*** Dataset records ***

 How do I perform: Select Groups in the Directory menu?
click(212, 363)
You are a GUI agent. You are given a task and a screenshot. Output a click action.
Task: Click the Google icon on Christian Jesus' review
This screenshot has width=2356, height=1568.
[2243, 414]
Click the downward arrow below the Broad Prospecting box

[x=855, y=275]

*** End of Dataset records ***

**What you are asked to do**
From the line that contains "Task: Click the" through the final line of the material, copy every line exactly, including both ends.

**Task response**
Task: Click the Google icon on Christian Jesus' review
This screenshot has width=2356, height=1568.
[2243, 414]
Click the downward arrow below the Broad Prospecting box

[x=855, y=275]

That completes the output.